Connecting Metabolic Rewiring With Phenotype Switching in Melanoma

Abstract

Melanoma is a complex and aggressive cancer type that contains different cell subpopulations displaying distinct phenotypes within the same tumor. Metabolic reprogramming, a hallmark of cell transformation, is essential for melanoma cells to adopt different phenotypic states necessary for adaptation to changes arising from a dynamic milieu and oncogenic mutations. Increasing evidence demonstrates how melanoma cells can exhibit distinct metabolic profiles depending on their specific phenotype, allowing adaptation to hostile microenvironmental conditions, such as hypoxia or nutrient depletion. For instance, increased glucose consumption and lipid anabolism are associated with proliferation, while a dependency on exogenous fatty acids and an oxidative state are linked to invasion and metastatic dissemination. How these different metabolic dependencies are integrated with specific cell phenotypes is poorly understood and little is known about metabolic changes underpinning melanoma metastasis. Recent evidence suggests that metabolic rewiring engaging transitions to invasion and metastatic progression may be dependent on several factors, such as specific oncogenic programs or lineage-restricted mechanisms controlling cell metabolism, intra-tumor microenvironmental cues and anatomical location of metastasis. In this review we highlight how the main molecular events supporting melanoma metabolic rewiring and phenotype-switching are parallel and interconnected events that dictate tumor progression and metastatic dissemination through interplay with the tumor microenvironment.

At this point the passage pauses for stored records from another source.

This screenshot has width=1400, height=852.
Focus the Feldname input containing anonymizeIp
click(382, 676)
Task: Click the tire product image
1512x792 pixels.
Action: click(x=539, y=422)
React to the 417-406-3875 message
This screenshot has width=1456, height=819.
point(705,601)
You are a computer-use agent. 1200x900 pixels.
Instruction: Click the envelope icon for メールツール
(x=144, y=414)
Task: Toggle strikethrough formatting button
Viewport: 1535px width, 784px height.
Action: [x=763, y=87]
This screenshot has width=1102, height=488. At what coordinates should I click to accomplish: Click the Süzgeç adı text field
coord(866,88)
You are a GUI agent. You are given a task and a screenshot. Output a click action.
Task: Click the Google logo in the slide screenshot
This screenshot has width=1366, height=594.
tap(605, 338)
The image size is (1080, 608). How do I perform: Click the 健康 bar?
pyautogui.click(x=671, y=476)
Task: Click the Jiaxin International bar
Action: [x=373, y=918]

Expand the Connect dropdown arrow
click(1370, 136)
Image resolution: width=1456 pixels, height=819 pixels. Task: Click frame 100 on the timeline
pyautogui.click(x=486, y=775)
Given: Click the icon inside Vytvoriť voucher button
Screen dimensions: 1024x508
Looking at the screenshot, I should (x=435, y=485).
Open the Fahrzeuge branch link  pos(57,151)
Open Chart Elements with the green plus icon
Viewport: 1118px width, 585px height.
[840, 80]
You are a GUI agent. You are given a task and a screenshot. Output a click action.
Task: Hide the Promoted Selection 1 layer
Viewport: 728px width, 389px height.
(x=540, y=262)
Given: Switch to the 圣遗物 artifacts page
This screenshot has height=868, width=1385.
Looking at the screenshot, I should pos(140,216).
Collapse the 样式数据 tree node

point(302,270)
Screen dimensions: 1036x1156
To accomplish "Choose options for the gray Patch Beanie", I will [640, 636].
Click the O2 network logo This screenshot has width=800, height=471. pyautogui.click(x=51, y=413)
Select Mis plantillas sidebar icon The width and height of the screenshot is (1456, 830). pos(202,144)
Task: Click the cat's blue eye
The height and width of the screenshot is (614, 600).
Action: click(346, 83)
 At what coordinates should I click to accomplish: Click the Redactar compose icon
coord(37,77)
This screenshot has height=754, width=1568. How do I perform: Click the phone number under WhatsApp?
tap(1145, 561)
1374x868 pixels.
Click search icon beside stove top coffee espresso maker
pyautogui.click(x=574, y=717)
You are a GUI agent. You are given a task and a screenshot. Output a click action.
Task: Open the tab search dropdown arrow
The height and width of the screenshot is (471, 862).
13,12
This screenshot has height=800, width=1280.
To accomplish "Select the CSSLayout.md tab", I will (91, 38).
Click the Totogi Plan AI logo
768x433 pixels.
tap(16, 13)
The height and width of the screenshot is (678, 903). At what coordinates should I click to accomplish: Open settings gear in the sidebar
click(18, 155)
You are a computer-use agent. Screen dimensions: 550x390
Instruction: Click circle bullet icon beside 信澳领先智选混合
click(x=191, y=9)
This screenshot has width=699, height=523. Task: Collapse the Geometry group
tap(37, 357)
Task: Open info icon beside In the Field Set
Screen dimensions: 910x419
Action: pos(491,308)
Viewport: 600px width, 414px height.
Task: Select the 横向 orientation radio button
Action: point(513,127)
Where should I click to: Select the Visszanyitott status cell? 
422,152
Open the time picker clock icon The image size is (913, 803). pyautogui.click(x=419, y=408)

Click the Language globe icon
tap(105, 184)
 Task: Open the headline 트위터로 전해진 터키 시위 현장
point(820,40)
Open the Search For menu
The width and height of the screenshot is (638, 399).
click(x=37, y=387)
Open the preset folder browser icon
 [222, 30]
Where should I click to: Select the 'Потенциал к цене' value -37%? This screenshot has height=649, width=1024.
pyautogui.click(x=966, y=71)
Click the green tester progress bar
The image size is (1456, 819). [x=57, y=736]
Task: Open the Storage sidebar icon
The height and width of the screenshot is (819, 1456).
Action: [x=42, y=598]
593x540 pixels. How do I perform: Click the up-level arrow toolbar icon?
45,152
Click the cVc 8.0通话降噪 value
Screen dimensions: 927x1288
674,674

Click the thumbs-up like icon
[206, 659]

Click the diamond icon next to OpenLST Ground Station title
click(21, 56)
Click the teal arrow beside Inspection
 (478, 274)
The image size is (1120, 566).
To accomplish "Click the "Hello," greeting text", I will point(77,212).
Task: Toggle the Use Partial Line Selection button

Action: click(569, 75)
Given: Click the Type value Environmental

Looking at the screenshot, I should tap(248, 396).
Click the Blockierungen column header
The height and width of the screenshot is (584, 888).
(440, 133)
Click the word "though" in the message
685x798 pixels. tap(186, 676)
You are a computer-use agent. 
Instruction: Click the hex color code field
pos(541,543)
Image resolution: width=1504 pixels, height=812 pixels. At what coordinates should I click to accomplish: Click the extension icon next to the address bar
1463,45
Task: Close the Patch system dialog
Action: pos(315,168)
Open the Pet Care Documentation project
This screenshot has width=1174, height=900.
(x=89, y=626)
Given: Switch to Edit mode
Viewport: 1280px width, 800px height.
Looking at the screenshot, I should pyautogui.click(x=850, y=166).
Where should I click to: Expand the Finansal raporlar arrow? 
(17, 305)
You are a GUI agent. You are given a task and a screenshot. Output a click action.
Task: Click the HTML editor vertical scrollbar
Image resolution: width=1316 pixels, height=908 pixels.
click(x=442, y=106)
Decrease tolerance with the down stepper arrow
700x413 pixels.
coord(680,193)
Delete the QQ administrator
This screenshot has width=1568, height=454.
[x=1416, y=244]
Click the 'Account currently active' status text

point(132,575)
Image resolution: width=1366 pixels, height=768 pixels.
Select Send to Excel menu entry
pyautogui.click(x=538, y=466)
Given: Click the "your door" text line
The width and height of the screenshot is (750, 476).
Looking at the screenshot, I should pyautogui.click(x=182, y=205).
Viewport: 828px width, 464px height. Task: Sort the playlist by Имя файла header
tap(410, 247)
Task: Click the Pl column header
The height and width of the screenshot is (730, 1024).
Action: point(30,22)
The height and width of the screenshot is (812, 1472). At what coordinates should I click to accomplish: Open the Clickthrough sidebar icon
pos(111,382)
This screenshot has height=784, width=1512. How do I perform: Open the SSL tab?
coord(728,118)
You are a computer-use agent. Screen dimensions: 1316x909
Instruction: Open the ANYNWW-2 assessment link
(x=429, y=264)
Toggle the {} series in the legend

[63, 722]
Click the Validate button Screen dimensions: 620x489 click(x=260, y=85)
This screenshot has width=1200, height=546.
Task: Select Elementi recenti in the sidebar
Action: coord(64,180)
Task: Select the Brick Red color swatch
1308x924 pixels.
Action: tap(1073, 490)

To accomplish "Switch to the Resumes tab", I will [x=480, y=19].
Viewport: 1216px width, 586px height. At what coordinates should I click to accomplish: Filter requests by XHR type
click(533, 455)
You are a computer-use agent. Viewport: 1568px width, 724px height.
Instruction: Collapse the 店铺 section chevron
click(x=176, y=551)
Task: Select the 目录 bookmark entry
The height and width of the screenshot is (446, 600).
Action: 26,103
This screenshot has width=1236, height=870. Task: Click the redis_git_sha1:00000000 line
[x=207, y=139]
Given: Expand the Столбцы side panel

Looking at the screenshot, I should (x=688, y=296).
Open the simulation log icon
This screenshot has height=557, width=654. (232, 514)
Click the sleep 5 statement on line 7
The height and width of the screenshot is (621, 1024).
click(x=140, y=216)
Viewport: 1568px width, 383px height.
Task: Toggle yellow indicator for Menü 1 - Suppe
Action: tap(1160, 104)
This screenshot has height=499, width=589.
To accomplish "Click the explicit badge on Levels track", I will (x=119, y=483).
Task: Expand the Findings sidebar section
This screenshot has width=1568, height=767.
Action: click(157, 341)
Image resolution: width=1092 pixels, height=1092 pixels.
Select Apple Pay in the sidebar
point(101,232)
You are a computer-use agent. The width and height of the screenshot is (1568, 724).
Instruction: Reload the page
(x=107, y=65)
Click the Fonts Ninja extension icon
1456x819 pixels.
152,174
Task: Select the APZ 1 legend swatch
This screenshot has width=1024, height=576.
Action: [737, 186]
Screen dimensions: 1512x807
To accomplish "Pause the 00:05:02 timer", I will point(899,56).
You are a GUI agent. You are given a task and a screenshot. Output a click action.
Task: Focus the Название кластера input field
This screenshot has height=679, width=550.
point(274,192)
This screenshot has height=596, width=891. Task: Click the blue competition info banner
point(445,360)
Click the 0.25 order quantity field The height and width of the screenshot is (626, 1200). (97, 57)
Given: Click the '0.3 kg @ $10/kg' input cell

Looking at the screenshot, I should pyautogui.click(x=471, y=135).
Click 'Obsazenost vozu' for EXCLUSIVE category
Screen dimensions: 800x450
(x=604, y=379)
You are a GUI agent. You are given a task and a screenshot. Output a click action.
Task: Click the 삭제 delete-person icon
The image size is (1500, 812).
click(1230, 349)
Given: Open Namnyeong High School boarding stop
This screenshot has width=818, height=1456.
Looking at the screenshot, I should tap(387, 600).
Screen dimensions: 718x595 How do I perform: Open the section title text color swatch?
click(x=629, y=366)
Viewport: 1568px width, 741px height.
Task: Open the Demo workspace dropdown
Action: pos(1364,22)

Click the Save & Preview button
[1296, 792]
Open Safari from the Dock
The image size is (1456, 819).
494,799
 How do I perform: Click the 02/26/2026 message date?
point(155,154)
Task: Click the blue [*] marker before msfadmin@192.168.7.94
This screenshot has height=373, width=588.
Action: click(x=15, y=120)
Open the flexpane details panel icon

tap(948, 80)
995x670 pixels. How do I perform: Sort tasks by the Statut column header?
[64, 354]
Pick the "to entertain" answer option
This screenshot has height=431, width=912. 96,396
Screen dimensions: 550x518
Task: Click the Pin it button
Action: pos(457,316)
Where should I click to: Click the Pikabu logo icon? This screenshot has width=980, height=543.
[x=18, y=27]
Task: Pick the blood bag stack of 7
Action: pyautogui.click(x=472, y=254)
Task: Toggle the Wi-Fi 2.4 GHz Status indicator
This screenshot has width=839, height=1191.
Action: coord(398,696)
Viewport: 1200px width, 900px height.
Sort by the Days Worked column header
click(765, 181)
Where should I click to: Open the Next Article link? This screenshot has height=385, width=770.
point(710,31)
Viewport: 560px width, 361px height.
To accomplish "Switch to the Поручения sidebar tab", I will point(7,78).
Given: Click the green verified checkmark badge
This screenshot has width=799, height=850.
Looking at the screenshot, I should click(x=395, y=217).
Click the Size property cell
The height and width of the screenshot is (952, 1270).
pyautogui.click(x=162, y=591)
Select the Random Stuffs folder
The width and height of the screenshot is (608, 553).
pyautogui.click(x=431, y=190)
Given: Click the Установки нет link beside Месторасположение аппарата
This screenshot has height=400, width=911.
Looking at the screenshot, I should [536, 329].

Keywords: MITF; drug resisitance; fatty acids; heterogeneity; melanoma; metabolic plasticity; mitochondria.

FIGURE 1

Metabolic roles of MITF in melanoma. The transcription factor MITF, known to regulate melanoma plasticity and cell identity, may play such a role also through the direct regulation of specific genes crucially involved in several metabolic functions. By modulating metabolic events such as the TCA cycle, mitochondrial biogenesis, nutrient sensing, the hypoxia response, angiogenesis, autophagy, lysosome biogenesis and fatty acid desaturation, MITF tunes cell proliferation, and prevents the stabilization of an invasive phenotype.

FIGURE 2

Metabolic features and routes towards invasion and metastasis. Melanomas, subjected to microenvironment-driven non-genetic heterogeneity, are composed of several cell subsets, which express different levels of MITF and display specific metabolic features that provide a distinct identity. Eventually, as a consequence of such a reversible identity and as a first step of the metastatic process, some cells acquire invasive capacity and escape from the primary tumor. Migrating cells can adapt to the extrinsic insults affecting them. FA metabolism may provide melanoma cells with survival advantages that facilitate the metastatic process. The main dynamic microenvironmental cues that lead to melanoma phenotypic changes are nutrients, drugs, and inflammatory signals (not represented in the figure). Melanoma cells respond to changes in these parameters adapting their metabolism, at least in part, through the activation of the ISR. The ISR works in melanoma as a microenvironment-sensing pathway that modulates cell phenotype and metabolic activity, alone or in coordination with other key nutrient sensing pathways, like mTORC1.